The seats for delegates were set out in a circle and the time was booked. Apart from this nothing had been set in place; it was open. The basic premise is it’s a meeting based on the dynamics of a coffee break.

Open Space, therefore, is distinctive in its lack of an agenda past the initial problem which needs to be discussed; in DandD’s case ‘What are we going to do about theatre and the performing arts?

Before getting to DandD7 I asked my sister why she had invited me? She said she thought that Open Space Technology may well help me in my research to formulate some ecclesiology (lit. words about church) which denied the use the rigid hierarchy which, in my opinion, stifles creativity of a group and denies full participation of every member in a community. What was interesting in her description of Open Space was the deliberate use of the words ‘her church’ and ‘her community’.

When it came to Saturday morning my over arching question was: To what extent could DandD be described as my sister’s church?

I need to briefly explain my use of the word ‘church’ in this context. Church is both a building and a gathering of people, usually made up of Christians. The word comes from the Greek ecclesia, which means ‘gathering’ (or to be specific ek – out and kaleo – to call). The Christian associations were a later addition to the concept and in that respect I will play down this element for now. I do want, however, to hold onto the connection this term has with ‘community’ because it was this idea that encouraged my sister to use the specific word ‘church’.

In order to answer my question I wanted to discover whether DandD is primarily seen as a conference or a community. I use the term ‘primarily’ deliberately as it is perfectly reasonable to suggest that it was always going to be both. Indeed, most gatherings are a mixture of these two ideas. What I am keen to do here, however, is to discern whether it is possible to use Open Space purely as a community framework without the conference element and thus be able to agree with my sister that this is primarily a community she is a part of not just a conference she goes to religiously.

If we take these terms in the general sense they overlap in a number of ways. In the specific, however, I would be keen to posit unique attributes to each in order to communicate something important for my sister and many others whom I met at DandD7.

A conference, in this instance, encapsulates a business, mechanical artifact used to interact with others akin to the associative social structure we read about early. A community, on the other hand, is a gathering of people who participate in a level of intimacy brought on by experiencing liminality as a group. Community therefore, in this argument takes on the typology of the organic social structure.

For my sister she used words that would attribute themselves easily into the community/organic social structure model. Was this an adequate description of what happened? I was intrigued because Open Space Technology has its genesis in the conference world, where the task, it seems, is a primary focus with relationship as a happy by-product. Owen has, however, used it in community groups and in peace negotiations where, one could argue, relationships come first with the specific task as a necessary structure which is held to lightly.

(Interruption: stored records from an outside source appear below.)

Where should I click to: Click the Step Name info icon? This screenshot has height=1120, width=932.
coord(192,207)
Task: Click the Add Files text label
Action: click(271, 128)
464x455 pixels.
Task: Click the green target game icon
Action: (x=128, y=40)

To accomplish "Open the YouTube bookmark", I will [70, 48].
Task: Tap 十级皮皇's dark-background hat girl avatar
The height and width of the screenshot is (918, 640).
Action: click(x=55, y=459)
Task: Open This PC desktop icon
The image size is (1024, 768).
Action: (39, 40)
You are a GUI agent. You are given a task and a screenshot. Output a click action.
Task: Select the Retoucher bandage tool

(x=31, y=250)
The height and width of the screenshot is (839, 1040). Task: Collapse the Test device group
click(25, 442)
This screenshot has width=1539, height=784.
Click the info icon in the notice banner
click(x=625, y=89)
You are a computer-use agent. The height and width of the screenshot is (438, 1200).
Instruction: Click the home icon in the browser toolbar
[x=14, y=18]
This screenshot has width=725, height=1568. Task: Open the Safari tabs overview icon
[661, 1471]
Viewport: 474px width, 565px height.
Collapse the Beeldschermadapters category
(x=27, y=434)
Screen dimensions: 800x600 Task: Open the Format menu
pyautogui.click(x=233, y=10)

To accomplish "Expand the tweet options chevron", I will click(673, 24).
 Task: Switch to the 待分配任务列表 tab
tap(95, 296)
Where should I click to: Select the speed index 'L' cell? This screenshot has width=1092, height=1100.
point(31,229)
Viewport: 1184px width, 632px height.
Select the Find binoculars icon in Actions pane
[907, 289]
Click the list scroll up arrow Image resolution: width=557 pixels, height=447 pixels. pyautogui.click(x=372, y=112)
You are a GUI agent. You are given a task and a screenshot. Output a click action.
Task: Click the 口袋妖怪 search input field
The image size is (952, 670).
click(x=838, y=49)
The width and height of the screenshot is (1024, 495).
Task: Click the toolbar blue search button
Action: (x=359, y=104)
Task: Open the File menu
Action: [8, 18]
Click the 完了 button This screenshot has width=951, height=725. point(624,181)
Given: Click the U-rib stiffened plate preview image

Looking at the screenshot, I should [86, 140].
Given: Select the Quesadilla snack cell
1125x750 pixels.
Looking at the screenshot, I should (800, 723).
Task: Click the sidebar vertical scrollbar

Turning again to the quote I read before there are some clear qualities that separate organic social structures from associative. In the former the ‘parts’ depended on the whole organism and are determined by it, i.e. the whole adds or requires the part to have certain characteristics by its relationship to it; its focus is on being. The latter has no call for the individual part to depend or be determined by the whole; the individual can remain separate and singular. The associative social structure’s focus is on fulfilling a task without requiring an ontological connection.

At this point I would like to say that I am fully aware that I am attributing concepts and labels to things which may not, necessarily be the case. My observations are based, purely, on two days and an introductory investigation into the purpose and priorities of both Open Space and DandD. I would like the reader to be acutely aware that I am processing this and opening up a ‘session’ online. Please do correct where I have been unfair, ignorant or arrogant.